BEGIN EXCERPTED PASSAGE

On February 17, 2021, Nickelodeon announced that the second season would premiere on February 19, 2021.

In July 2021, StudioCanal announced that a third and final season was in development. On October 19, 2022, the third and final season was officially announced, and premiered on April 3, 2023. After all the season three episodes, the series was finished on February 21, 2025.

== Broadcast ==
The Adventures of Paddington premiered on Nickelodeon in the United States on 20 January 2020. A sneak-peek premiere of the first episode aired on 20 December 2019. In the United Kingdom, the series was premiered on Nick Jr. on 2 March 2020 and it first aired on Channel 5's Milkshake! block on 5 October.

==Awards==
The series won at the 2021 Daytime Emmys for Outstanding Pre-School Children's Animated Series.

END EXCERPTED PASSAGE

PROBLEM DESCRIPTION: Translate this sentence from the passage on The Adventures of Paddington into Spanish: "The Adventures of Paddington premiered on Nickelodeon in the United States on 20 January 2020."

BEGIN DATASET ENTRIES

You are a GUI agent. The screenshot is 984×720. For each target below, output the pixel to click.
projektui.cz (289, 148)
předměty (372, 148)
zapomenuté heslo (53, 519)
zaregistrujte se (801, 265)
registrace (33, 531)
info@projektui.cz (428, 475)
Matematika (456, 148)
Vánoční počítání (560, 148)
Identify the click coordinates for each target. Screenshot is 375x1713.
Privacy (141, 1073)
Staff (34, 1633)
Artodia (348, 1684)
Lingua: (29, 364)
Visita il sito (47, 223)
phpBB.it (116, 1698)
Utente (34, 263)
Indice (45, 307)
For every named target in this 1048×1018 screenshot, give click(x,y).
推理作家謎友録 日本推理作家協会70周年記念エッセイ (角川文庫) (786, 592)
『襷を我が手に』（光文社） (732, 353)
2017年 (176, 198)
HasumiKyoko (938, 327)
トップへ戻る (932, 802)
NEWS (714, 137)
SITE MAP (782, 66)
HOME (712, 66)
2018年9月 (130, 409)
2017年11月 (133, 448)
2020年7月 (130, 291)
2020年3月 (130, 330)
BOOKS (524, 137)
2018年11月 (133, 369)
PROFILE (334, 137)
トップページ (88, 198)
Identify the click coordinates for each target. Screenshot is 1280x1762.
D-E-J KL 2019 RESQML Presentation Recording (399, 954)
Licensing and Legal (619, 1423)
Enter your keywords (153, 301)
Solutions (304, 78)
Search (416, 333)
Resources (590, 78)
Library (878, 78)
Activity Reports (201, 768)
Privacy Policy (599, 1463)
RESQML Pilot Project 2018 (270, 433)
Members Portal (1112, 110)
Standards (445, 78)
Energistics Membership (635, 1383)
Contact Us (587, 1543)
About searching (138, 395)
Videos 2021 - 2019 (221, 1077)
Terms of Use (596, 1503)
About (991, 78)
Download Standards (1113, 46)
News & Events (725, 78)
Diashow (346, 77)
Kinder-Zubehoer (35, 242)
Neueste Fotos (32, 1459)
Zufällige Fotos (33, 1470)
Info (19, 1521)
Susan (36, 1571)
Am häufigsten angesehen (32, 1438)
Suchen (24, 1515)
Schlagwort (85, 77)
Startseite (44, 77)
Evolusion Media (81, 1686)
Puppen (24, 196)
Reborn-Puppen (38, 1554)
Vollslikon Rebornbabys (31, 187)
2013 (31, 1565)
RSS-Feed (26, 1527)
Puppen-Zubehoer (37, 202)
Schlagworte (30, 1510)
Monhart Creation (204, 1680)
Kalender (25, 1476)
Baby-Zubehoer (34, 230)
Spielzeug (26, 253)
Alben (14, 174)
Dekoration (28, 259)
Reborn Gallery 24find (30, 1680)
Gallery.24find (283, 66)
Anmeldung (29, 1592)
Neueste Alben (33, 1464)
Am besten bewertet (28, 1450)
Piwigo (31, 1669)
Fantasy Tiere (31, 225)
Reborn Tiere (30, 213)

END DATASET ENTRIES

RESPONSE AREA: The Adventures of Paddington se estrenó en Nickelodeon en los Estados Unidos el 20 de enero de 2020.